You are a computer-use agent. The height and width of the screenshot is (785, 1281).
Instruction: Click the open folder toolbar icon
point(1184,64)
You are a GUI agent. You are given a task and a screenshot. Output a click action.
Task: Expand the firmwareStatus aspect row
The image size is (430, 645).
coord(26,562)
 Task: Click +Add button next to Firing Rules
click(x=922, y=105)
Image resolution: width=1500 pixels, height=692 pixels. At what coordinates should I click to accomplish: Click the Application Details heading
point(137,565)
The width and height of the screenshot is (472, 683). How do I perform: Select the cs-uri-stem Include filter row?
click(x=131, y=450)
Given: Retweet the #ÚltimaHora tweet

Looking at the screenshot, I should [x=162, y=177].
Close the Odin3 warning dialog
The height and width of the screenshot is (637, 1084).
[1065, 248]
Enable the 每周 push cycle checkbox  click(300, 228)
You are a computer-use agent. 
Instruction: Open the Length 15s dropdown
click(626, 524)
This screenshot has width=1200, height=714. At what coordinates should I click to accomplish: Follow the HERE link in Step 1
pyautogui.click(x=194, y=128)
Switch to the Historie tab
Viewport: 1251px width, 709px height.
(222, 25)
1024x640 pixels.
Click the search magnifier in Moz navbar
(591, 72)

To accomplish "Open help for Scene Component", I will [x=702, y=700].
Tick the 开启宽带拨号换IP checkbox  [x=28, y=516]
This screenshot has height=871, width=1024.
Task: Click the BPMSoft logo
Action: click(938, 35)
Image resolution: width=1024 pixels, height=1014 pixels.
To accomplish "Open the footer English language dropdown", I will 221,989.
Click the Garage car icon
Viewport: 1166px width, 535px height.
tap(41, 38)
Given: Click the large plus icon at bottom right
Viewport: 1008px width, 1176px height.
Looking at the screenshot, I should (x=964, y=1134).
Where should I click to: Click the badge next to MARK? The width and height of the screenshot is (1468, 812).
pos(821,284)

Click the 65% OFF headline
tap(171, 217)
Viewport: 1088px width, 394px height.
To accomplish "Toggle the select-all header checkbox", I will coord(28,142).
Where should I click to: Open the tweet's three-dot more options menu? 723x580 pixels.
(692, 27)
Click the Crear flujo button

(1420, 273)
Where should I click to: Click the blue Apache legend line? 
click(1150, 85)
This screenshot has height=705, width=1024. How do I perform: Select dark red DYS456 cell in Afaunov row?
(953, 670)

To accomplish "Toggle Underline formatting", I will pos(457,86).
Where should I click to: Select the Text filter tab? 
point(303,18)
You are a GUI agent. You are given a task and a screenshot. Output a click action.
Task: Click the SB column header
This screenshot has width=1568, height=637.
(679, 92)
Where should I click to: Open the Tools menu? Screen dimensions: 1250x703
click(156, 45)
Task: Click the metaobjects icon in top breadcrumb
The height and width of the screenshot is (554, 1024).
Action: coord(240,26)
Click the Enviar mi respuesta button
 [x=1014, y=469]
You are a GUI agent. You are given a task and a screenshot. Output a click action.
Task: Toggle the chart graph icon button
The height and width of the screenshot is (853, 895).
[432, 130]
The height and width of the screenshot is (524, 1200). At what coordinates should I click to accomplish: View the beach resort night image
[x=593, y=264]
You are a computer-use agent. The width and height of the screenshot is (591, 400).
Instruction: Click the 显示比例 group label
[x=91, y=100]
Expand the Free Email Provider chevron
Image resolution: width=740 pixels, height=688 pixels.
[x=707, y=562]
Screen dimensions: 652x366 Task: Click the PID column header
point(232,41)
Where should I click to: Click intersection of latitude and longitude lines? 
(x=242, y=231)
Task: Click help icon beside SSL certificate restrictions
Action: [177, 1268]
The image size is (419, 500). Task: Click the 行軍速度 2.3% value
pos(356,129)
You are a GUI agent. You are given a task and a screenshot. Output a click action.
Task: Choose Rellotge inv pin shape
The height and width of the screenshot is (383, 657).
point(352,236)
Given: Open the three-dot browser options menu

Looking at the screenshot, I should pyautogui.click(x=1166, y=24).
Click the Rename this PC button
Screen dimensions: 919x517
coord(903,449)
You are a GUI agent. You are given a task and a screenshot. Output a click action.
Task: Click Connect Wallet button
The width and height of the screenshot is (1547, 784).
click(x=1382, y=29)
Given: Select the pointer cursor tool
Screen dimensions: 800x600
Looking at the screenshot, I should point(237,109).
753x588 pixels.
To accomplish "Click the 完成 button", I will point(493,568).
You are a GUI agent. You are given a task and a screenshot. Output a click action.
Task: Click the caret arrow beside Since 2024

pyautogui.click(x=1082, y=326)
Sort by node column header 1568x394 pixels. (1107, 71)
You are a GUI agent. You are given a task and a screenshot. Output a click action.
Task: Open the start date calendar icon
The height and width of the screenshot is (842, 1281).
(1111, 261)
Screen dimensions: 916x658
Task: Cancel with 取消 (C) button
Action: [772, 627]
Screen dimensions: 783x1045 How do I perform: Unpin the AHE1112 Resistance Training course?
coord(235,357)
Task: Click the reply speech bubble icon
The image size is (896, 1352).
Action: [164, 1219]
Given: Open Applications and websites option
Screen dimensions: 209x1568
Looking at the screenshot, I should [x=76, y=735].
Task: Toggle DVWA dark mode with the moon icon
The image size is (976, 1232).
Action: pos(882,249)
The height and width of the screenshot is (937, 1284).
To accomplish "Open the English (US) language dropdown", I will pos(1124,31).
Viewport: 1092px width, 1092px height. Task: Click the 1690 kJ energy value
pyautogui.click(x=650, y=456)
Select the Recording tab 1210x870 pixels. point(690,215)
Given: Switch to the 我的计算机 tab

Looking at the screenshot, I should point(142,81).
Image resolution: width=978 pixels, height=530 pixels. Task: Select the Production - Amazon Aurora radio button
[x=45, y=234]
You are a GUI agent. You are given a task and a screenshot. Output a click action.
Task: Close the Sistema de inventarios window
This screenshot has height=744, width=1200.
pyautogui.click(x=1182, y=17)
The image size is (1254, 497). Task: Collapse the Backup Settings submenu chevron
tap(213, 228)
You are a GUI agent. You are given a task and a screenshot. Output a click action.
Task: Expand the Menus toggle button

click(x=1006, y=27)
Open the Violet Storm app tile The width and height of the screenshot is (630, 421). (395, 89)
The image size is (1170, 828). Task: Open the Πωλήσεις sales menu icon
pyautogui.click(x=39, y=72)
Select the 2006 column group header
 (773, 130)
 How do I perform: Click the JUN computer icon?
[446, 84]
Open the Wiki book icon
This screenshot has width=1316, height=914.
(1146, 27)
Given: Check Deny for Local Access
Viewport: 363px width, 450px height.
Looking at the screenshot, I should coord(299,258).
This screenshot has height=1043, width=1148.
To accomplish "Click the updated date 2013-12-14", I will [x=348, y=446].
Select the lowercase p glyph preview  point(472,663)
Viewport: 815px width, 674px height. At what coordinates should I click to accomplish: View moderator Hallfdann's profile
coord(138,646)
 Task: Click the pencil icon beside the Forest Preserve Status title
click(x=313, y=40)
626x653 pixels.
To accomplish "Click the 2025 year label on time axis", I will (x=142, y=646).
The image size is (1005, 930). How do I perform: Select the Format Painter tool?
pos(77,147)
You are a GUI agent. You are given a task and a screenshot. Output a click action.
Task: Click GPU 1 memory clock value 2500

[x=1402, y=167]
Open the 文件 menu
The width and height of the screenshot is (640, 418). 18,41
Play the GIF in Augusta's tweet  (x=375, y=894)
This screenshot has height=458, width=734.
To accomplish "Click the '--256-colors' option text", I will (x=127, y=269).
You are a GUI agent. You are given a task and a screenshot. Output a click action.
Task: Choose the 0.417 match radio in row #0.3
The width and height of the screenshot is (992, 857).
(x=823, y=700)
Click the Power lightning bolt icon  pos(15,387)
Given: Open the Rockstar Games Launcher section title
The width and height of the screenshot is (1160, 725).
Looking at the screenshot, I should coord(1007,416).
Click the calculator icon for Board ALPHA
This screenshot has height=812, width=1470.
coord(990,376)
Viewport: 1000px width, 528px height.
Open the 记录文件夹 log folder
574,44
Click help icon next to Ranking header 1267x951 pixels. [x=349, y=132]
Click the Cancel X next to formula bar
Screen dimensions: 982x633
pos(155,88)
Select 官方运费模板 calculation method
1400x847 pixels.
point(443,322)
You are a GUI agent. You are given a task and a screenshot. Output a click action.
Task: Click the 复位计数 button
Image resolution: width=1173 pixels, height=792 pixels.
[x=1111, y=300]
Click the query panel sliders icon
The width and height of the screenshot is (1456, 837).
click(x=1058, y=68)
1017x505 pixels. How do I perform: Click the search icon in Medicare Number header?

■ **What the task requires**
Your answer should be the exact lines above from the one with "Open the Wiki book icon" through the one with "This screenshot has height=1043, width=1148.", both included, and nothing besides.

■ **Exercise solution**
Open the Wiki book icon
This screenshot has width=1316, height=914.
(1146, 27)
Given: Check Deny for Local Access
Viewport: 363px width, 450px height.
Looking at the screenshot, I should coord(299,258).
This screenshot has height=1043, width=1148.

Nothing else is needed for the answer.